Politiche di Inclusione

Come anticipato nell'introduzione, l’obiettivo generale resta l’uguaglianza a prescindere non solo da genere e dagli special needs; un fine alto perseguibile nel rispetto e nella valorizzazione di parametri dei singoli quali religione, etnia, orientamento sessuale o politico.

Nell’ambito delle politiche per favorire l’inclusione della comunità LGBTQI+ di Ateneo, valorizzando quindi la diversità, e nel tentativo di dare concretamente seguito all’Art. 6 del codice etico di ateneo (Dignità e rispetto degli altri) si è tenuto il 21 giugno scorso un evento dal titolo emblematico “Questioni d’identità: il Politecnico di Torino e la lotta alle discriminazioni”, organizzato con il coordinamento scientifico di Daniele Marchisio, il supporto del servizio Life e con il patrocinio dei CUG PoliTO e UniTO. Sono intervenuti, moderati da Tatiana Mazali (Sociologa del Politecnico di Torino), dialogando su omofobia, transfobia e contrasto a discriminazioni e violenza di genere, Alessandro Zan (Deputato della Repubblica Italiana), Marinella Belluati (Sociologa dell’Università degli Studi di Torino) Arianna Enrichens (Avvocata & Consigliera di Fiducia del Politecnico di Torino) e Alessandro Battaglia (Presidente coordinamento Torino Pride e associazione QUORE)

In ambito religioso è in fase di ultimazione il progetto di una piattaforma virtuale di supporto spirituale per permetterà alla comunità del Politecnico di incontrare le diverse confessioni religiose e areligiose.

Per favorire l’inserimento di studenti e studentesse rifugiate è stato attivato il programma re-home4 students.
L’Ateneo ha inoltre aderito al manifesto per le università inclusive dell’UNHCR ed è stato costituito nel mese di settembre 2020 un Tavolo di Lavoro a favore della progettazione di azioni a sostegno dei rifugiati e delle rifugiate: tema che, seppur attualizzato dalla tragica situazione in Afghanistan, da tempo investe le nostre comunità richiamandoci ad assumere responsabilità e avviare iniziative per poter garantire condizioni di vita, studio e lavoro che almeno in parte mitighino il dramma di chi vive questa situazione.
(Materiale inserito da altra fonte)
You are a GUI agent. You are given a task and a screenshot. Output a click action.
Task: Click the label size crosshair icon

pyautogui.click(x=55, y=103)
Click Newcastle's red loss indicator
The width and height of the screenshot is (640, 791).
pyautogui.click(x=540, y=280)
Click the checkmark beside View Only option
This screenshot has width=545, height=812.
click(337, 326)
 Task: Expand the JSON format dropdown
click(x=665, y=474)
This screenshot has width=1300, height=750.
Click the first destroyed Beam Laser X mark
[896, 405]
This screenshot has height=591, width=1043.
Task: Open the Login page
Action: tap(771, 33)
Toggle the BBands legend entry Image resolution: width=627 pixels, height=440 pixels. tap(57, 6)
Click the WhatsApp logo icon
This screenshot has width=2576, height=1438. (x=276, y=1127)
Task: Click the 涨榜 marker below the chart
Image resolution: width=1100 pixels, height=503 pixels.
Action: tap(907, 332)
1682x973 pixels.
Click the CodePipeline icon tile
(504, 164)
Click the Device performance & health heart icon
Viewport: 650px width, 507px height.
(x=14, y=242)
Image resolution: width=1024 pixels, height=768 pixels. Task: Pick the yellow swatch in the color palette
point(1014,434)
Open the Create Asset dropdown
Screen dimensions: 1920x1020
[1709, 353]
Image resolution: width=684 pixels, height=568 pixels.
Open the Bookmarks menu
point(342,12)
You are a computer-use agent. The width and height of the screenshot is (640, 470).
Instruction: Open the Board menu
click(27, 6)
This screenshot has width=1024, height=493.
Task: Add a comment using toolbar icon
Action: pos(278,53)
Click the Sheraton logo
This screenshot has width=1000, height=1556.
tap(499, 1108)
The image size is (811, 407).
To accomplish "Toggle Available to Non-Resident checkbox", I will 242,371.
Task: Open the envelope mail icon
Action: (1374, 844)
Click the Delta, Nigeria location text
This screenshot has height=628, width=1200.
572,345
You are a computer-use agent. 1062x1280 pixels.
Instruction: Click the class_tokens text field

Coordinatrice di questo tavolo Claudia De Giorgi in qualità di Vice Rettrice per Qualità Welfare e Pari Opportunitàcon Laura Montanaro (Prorettrice)  nel ruolo di uditrice e altri partecipanti: David Chiaramonti (Vice Rettore all’Internazionalizzazione), Michele Bonino (Delegato del Rettore alle Relazioni Internazionali Cina e Area Oriente), Beppe Quaglia (Coordinatore di ambito Inclusione ed Equità - Green Team), Arianna Montorsi (Referente del Rettore per la Parità di genere e la Diversity), Daniela Bosia, Referente del Rettore per iniziative a supporto dell’assistenza, dell'integrazione sociale e dei diritti persone disabili) Francesca De Filippi (Coordinamento Universitario Cooperazione allo Sviluppo), Tania Cerquitelli (Presidente CUG) con una rappresentanza del CUG (tra cui il rappresentante di dottorandi/e), Paola Ghione (Responsabile Servizio LIFE e Diversity & Disability Manager di Ateneo) e Elisa Armando (Responsabile Area Internazionalizzazione).